**Set exercise a**
Transcribe everything in the tea tasting notes from "1184 Tasting Notes" down to "and slightly sweet.".

**Source passage**
──────────────────────────────
1184 Tasting Notes
I’m a sucker for anything roses, and the idea of rose + Earl Grey seemed interesting to me. It works with lavender so why not rose?
The roses sure make the tea look pretty. :-) The contrast between the dark tea and the pinky/red rose petals is lovely. It reminds me a little of a fancy dress for a little girl, dark velvet with tiny pink rosettes.
I don’t smell rose in the sample pouch, though. This makes me wonder whether that means the rose is decorative only? I just finished trying the Upton Earl Grey Blue Flower where that was true, so I suppose it is possible. I do smell bergamot in the dry tea, and I do smell something else, but I can’t identify it.
I think I may be getting some rose fragrance in the aroma of the tea, but perhaps it is just wishful thinking. The bergamot isn’t at all strong. The tea smells mild and slightly sweet.
As I drink, I get a rose note in the aroma. It isn’t very strong at all, but it is pretty. It is harder to identify in the taste, but I do believe it is there around the edges of the sip. I had expected it to be stronger, but now I’m thinking maybe the reason it isn’t is because it wouldn’t work that way? When I tease out the rose in the aroma and the flavor, I can also get a hint of how easy it would be for a stronger rose to overpower everything else at work in this tea, and how having to increase the bergamot would lead to escalating the rose flavor and so on until the end result was mutual assured destruction.
So it’s subtle. But I think it is because it has to be, not because of a failing in the blend. As with the Upton Chocolate Earl Grey, I really like the idea of this tea. The question I need to answer for myself is whether for my own palate it’s too subtle to be worth it, and I’m not ready to answer that yet. Even as I write this, I’m tasting the rose a little more as the tea cools, and the more I taste it, the more the answer leans toward yes.
The fourth and last of the Upton Earl Grey sampler samples. This one has more bergamot smell in the can than the others; it smells the most like an Earl Grey in its dry state. Steeped, the bergamot aroma lessens but is still obvious and easily identifiable.
The description seems to indicate that the flowers are just for decoration, so that must mean this is the Earl Greyest of the Earl Greys in the sample. No other flavors added.
Indeed, that is my impression of the taste. In this, there’s a very discernible bergamot aroma and flavor, moreso than in the other three samples. It’s not too strong, nor is it too mild for me. It’s just right, said Goldilocks. The bergamot is citrusy, not perfumey. It doesn’t do a number on my stomach.
I’d like to taste it next to the Harney & Son’s, but it seems to me to be in the running for my staple Earl Grey.
Tea no. 3 in the Upton Earl Grey sampler. It’s called Earl Grey Chocolate on the sampler label but has the same catalog number as Chocolate Earl Grey.
I’ve been looking forward to this, as I am at least a 200 on a scale of 1-10 in terms of chocolate fanaticism.
──────────────────────────────
**Raw records**
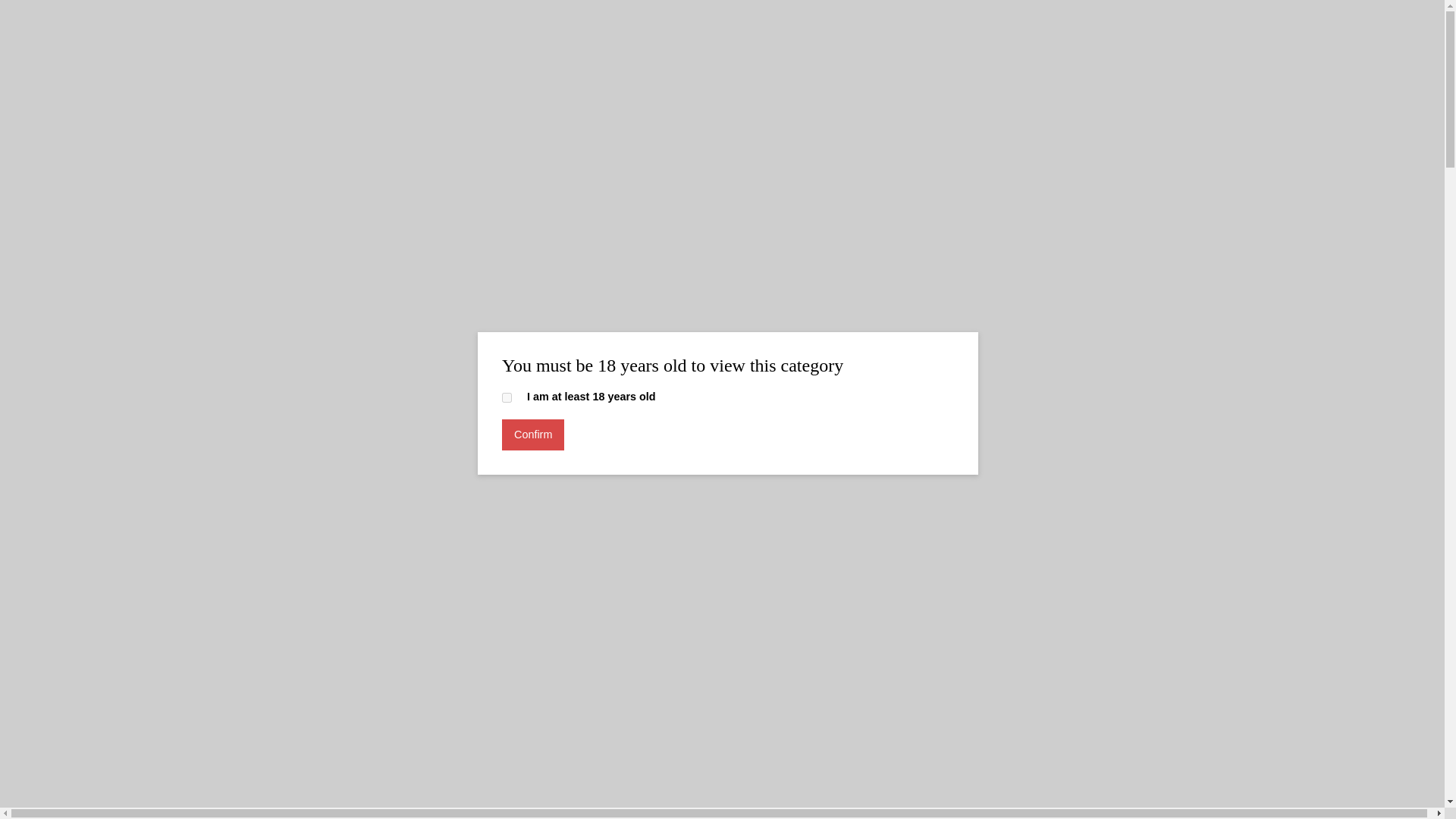
Home (299, 393)
youtube (327, 139)
twitter (360, 139)
Brand News (368, 393)
3rd party ad content (722, 290)
instagram (293, 139)
LinkedIn (260, 139)
facebook (393, 139)
Given the description of an element on the screen output the (x, y) to click on. 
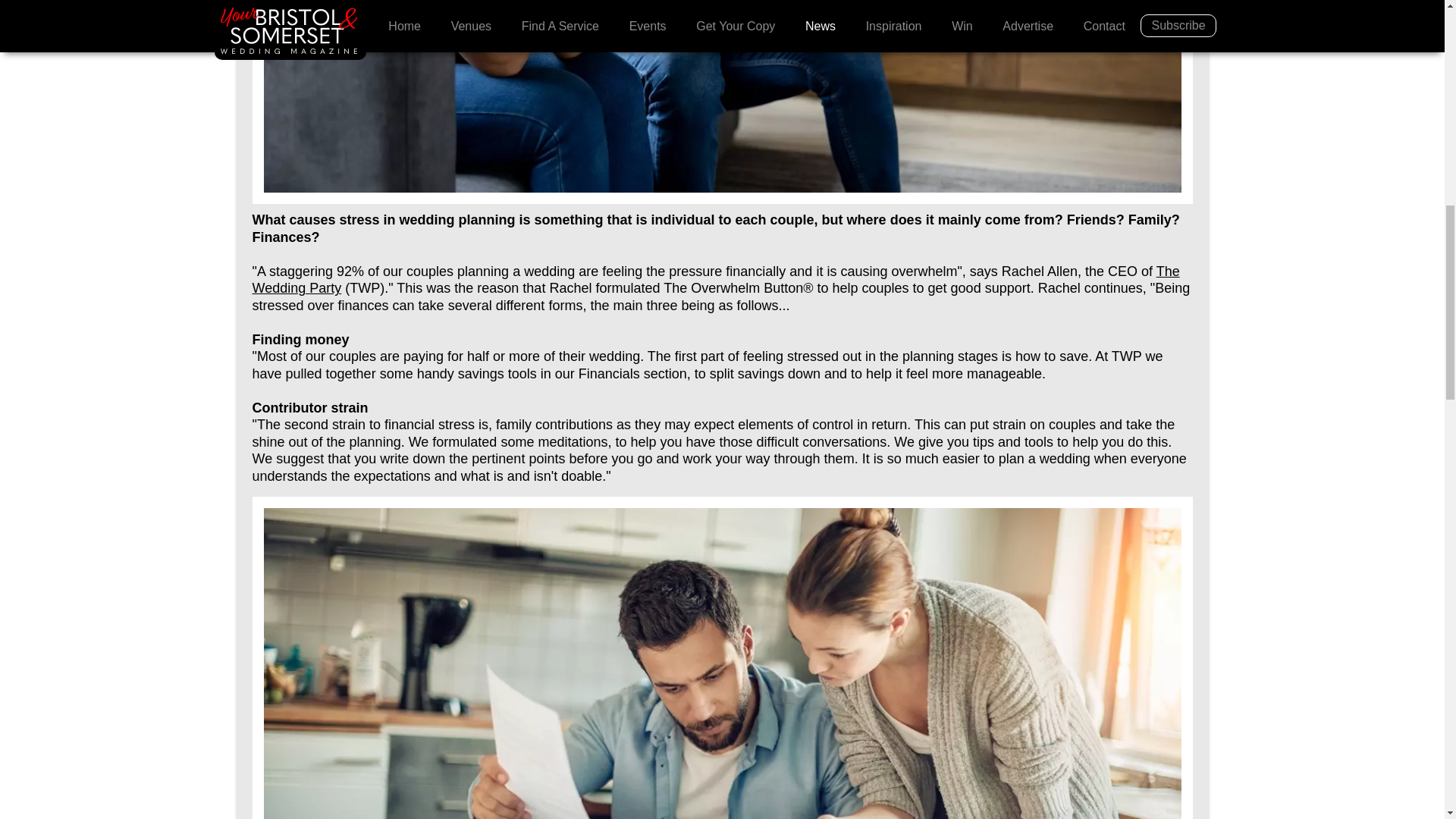
The Wedding Party (715, 279)
Given the description of an element on the screen output the (x, y) to click on. 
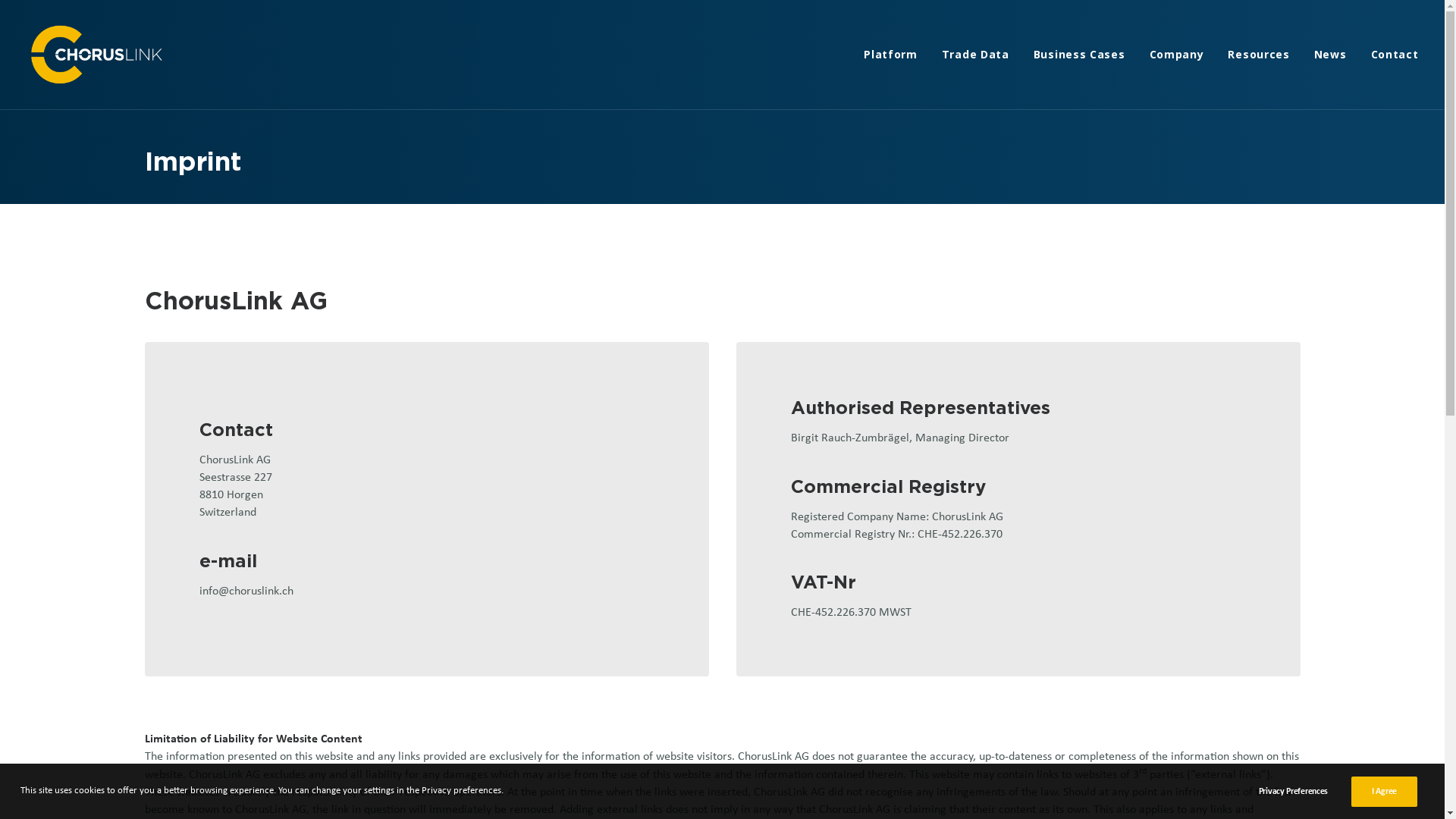
Business Cases Element type: text (1078, 54)
Platform Element type: text (895, 54)
News Element type: text (1330, 54)
Trade Data Element type: text (975, 54)
Privacy Preferences Element type: text (1303, 791)
Resources Element type: text (1258, 54)
Contact Element type: text (1389, 54)
Company Element type: text (1176, 54)
I Agree Element type: text (1384, 791)
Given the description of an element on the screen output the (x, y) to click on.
──────────────────────────────
**Set exercise b**
Restate word for word everything in the entries from the line that contains "Business Cases Element type: text (1078, 54)" down to the end of the entries.

**Exercise output a**
1184 Tasting Notes
I’m a sucker for anything roses, and the idea of rose + Earl Grey seemed interesting to me. It works with lavender so why not rose?
The roses sure make the tea look pretty. :-) The contrast between the dark tea and the pinky/red rose petals is lovely. It reminds me a little of a fancy dress for a little girl, dark velvet with tiny pink rosettes.
I don’t smell rose in the sample pouch, though. This makes me wonder whether that means the rose is decorative only? I just finished trying the Upton Earl Grey Blue Flower where that was true, so I suppose it is possible. I do smell bergamot in the dry tea, and I do smell something else, but I can’t identify it.
I think I may be getting some rose fragrance in the aroma of the tea, but perhaps it is just wishful thinking. The bergamot isn’t at all strong. The tea smells mild and slightly sweet.

**Exercise output b**
Business Cases Element type: text (1078, 54)
Platform Element type: text (895, 54)
News Element type: text (1330, 54)
Trade Data Element type: text (975, 54)
Privacy Preferences Element type: text (1303, 791)
Resources Element type: text (1258, 54)
Contact Element type: text (1389, 54)
Company Element type: text (1176, 54)
I Agree Element type: text (1384, 791)
Given the description of an element on the screen output the (x, y) to click on.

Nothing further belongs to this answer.